This week we're reading the Torah portion called Chayyei Sarah, "The life of Sarah," which begins with Sarah's death and burial.
It seems to me that what Torah is saying in this juxtaposition is that the fullness of Sarah's life could only be measured when it had ended. Until it ended, it was in-progress, always changing. Only when her life came to its close could it be seen as a perfect whole. Only when it was over could Torah say "the life of Sarah" and refer to the totality of what Sarah's life was.
Each of us is like Sarah. The fullness of our lives can't be measured. The richness of our expriences, our relationships and adventures -- these are always in-progress, on a continuum. Any moment when we think we can stop and seize time in our hands, we've already lost what we were trying to hold on to. We are always growing and changing. We can't know the whole of our lives until the story ends.
Only when my life has reached its close -- whenever that may be -- will the text of my life be able to say, "The life of Rachel was so-many-years," and in that simple statement encompass everything I was and everything I became.
In my "Torah as a mirror for spiritual development" class this week, we were invited to consider the question of our own "machpelah moment." (Machpelah is the name of the cave in which Sarah was buried.) When I imagine my own gravestone, what words do I hope might be inscribed there, describing who I was and how I served God in this life?
The answer I came up with was "Through words and deeds, she opened the door for others to find God." I hope that my words (even the apparently ephemeral ones, grocery store conversations and miscellaneous tweets, alongside the poems I hope will have greater staying power) -- and my actions, in all their varied forms -- will reflect my yearning to connect other people with something greater than themselves.
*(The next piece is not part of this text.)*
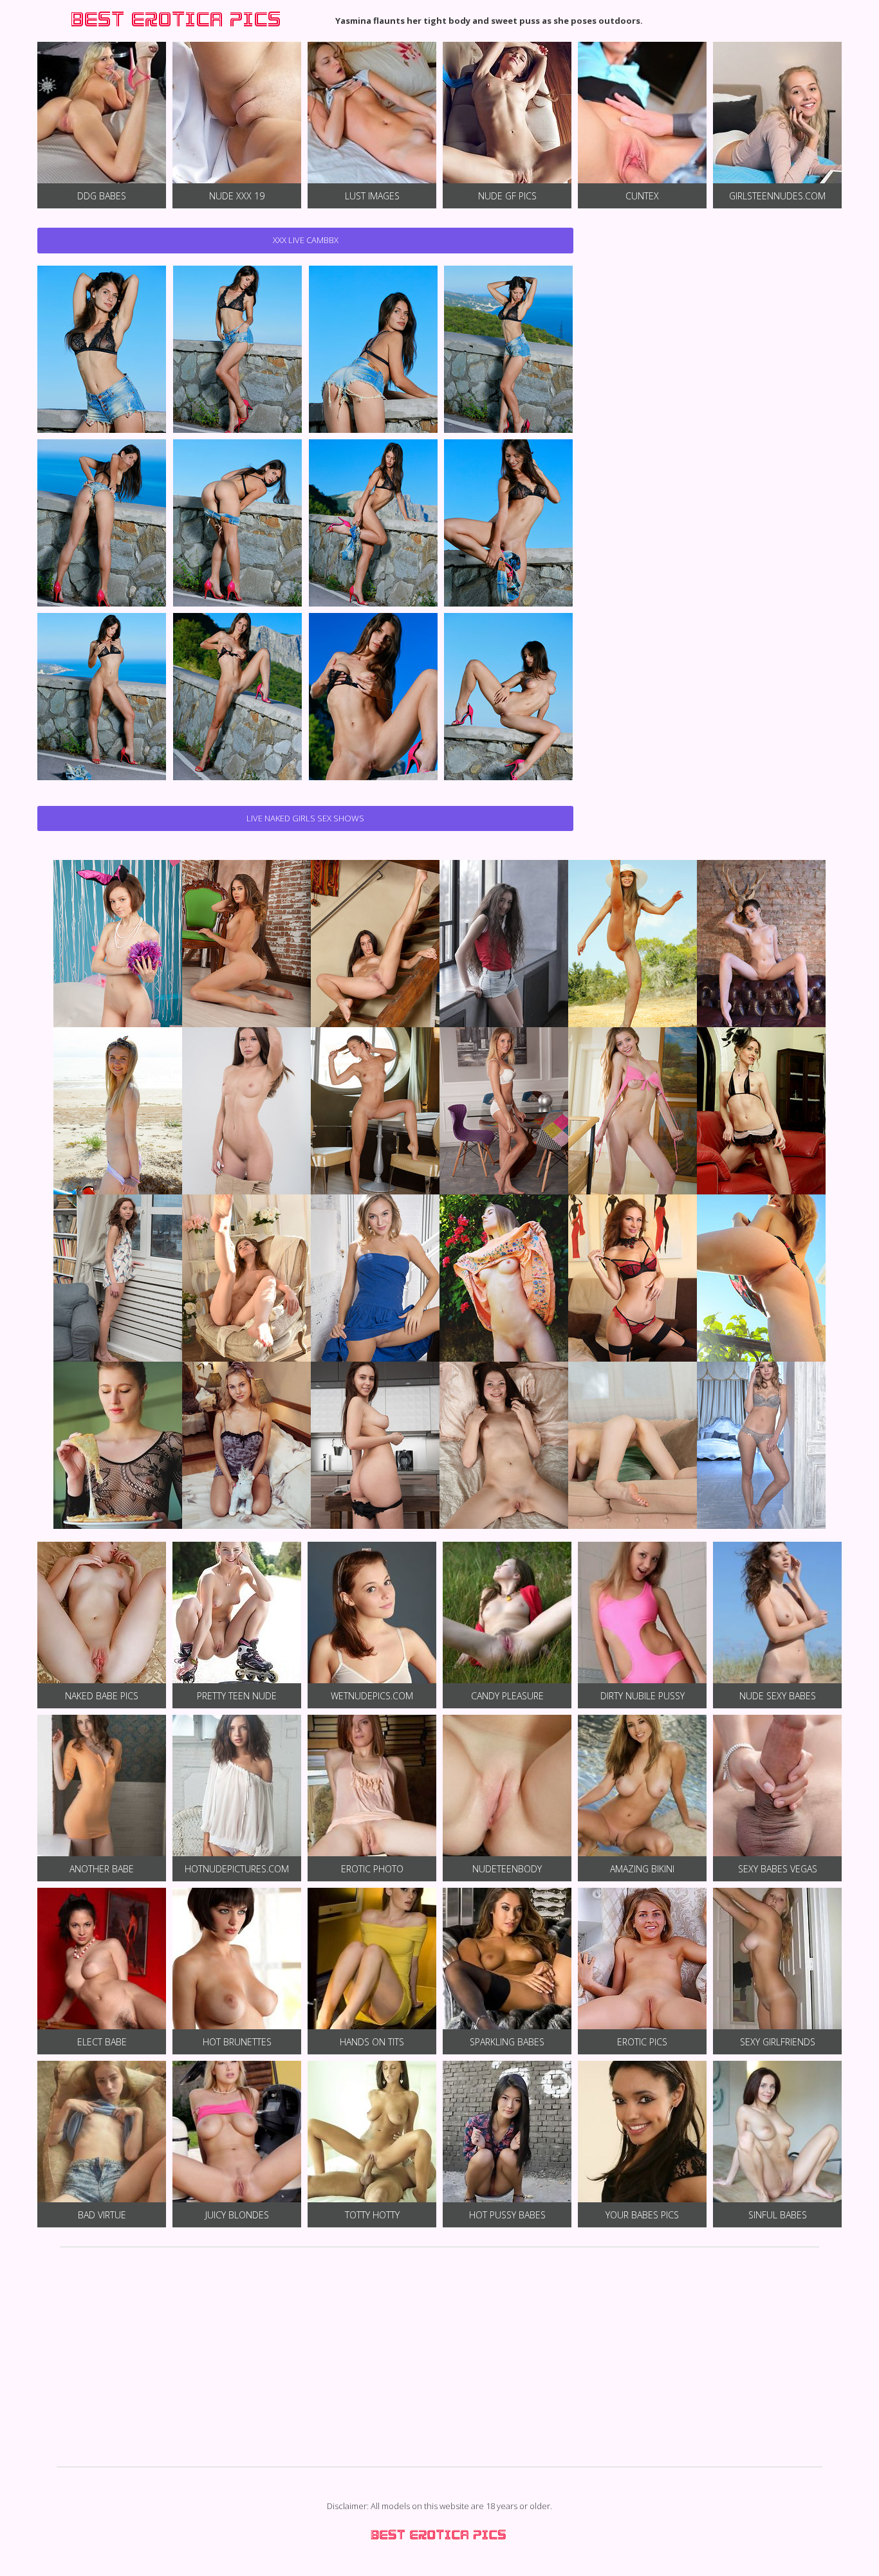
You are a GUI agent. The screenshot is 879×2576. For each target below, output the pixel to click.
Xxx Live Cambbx (305, 240)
I said above that the title of this Torah portion, "Chayyei Sarah," means "the life of Sarah." And it's usually translated that way. But the Hebrew more accurately means "the lives of Sarah." Each of us lives many lives. There's never one singular narrative of who we are. There's the story of my professional life and the story of my personal life, the story of my life in my childhood and the story of my life in my thirties, and the story of my life in my sixties which I haven't yet led, the story of my life as I would tell it and the story of my life as others would tell it.
The text of my life is written in black fire (the written details) and also white fire (the spaces between the words; what's unrecorded, ephemeral, unknown.) Written, but not complete. Always-being-written. I'm writing it now. You're writing yours. What do you think the book of your life will say about who you hoped to become?